Esto es un mini piso. Una mini vivienda en España. Es triste. Es doloroso, pero es lo que es, nada que imaginarse para entenderlo, nada que inventar. Una mini vivienda en una calle de Madrid.
Su propietario o arrendado, u okupado, sabe leer, tiene incluso un libro en el cabecero de su cama, con colchones entregados por alguna ONG de salvación temporal.
Un colchón, un saco de dormir, unos cartones, dos almohadas, un libro y un vaso. Esas son todas sus pertenencias. Con eso sobrevive en este mini piso de Madrid.
Tiene suerte el habitante, todavía no lo han expulsado de su hogar. Pues sí, es un hogar, su hogar temporal.

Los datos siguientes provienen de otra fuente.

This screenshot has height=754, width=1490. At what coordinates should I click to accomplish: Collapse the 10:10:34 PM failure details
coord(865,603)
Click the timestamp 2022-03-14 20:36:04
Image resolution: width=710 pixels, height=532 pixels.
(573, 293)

Allí vive una persona. Incluso en los fríos de febrero de 2026. También cuando llueve. Vive una persona que incluso fue niño.
En el momento de la fotografía estaba pidiendo limosna por una calle cercana, para comer, pues curiosamente come y orina, defeca y se lava la cara aunque no tenga un servicio en su hogar.
Otro día os contaré como lo consigue hacer, gracias a la benevolencia de personas que miran hacia otro lado. Y no, no son todas, algunas se lo prohíben.